The Future of Epigenetics
A bedrock tenet of evolutionary biology has been that evolution occurs very slowly as a consequence of rare and random changes to the genetic code and that those changes which foster better adaptation to the environment get passed on the most. Epigenetics is turning this notion on its head because epigenetic changes are neither random nor do they involve the genetic code, and the interplay with the environment is different because the environment instigates rapid changes to the epigenome throughout one’s lifetime that can be inherited by future generations.
Even though our understanding of epigenetics is in its infancy, how we conceptualize the evolution of all life forms, including our own, is already transformed. We should also expect that epigenetics will revolutionize the entire field of medicine. Scientists have begun looking into how epigenetic markers might be used to catch diseases earlier on and to predict how well a given treatment, like chemotherapy, will work. A new generation of pharmaceuticals which manipulate the epigenome to switch targeted genes on or off is under investigation too, and the new field of “nutragenomics” is gaining credibility as a means to repair or optimize the epigenome through diet alone.

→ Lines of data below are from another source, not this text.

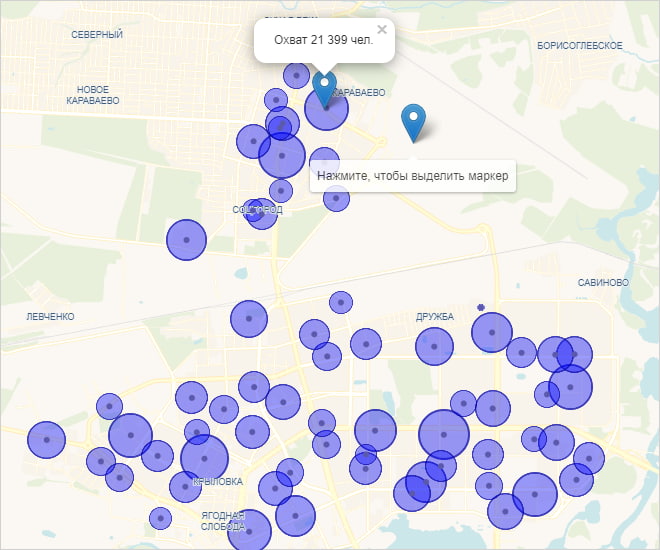Click the small circle left of Ягодная Слобода
This screenshot has width=660, height=550.
(x=160, y=518)
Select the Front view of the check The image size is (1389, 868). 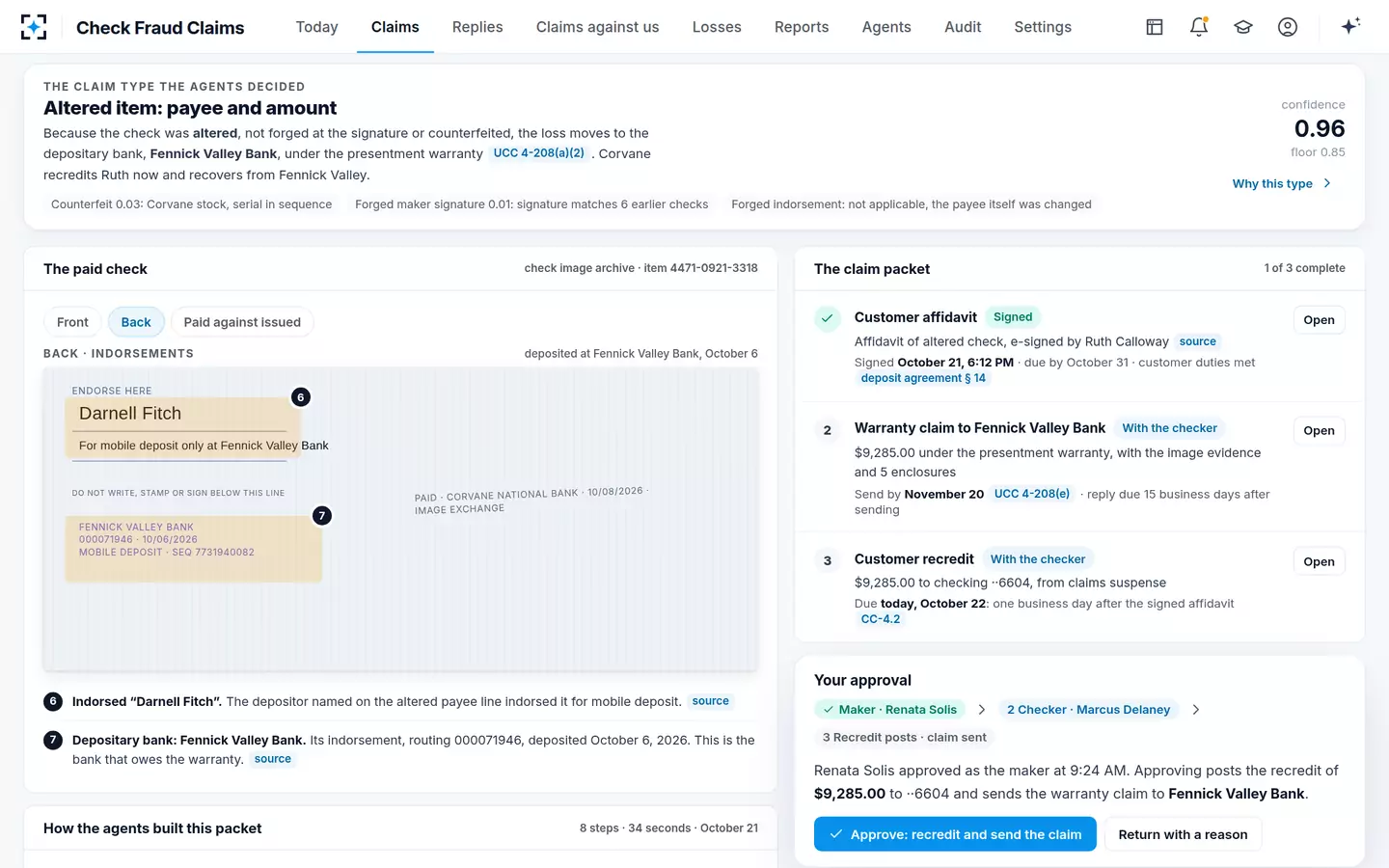click(x=72, y=322)
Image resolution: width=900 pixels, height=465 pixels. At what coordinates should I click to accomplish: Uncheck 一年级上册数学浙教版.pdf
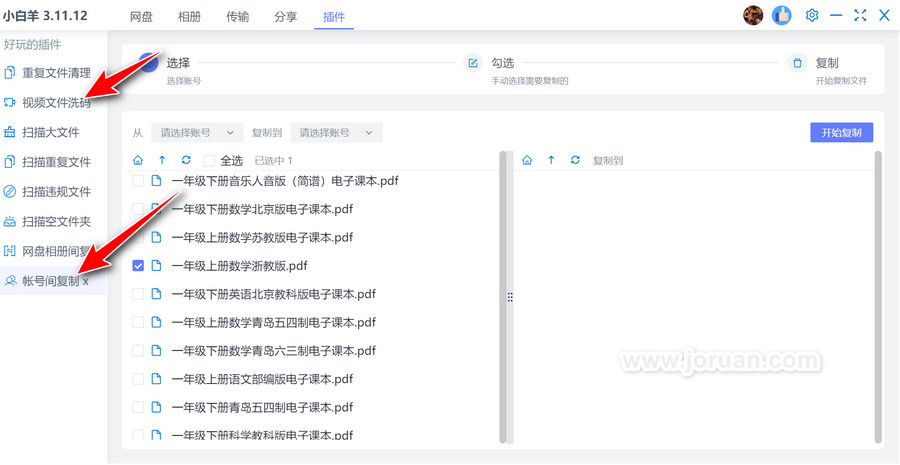tap(139, 266)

The most important shift in our thinking, however, will hopefully come from a much deeper and sorely needed respect for how tied our own future as a species is to the state of the environment. Western society tends to see humans as somehow outside of or even in conflict with nature, hence the ease with which we find convenient excuses for polluting the air, soil and water. Perhaps the core lesson to be learned from epigenetics is that there is no real boundary between us and the rest of nature. We are, literally, everything we eat, drink, breathe in and absorb through our skins. We are inseparable from the environment and should tend to it with the same care we give to raising children.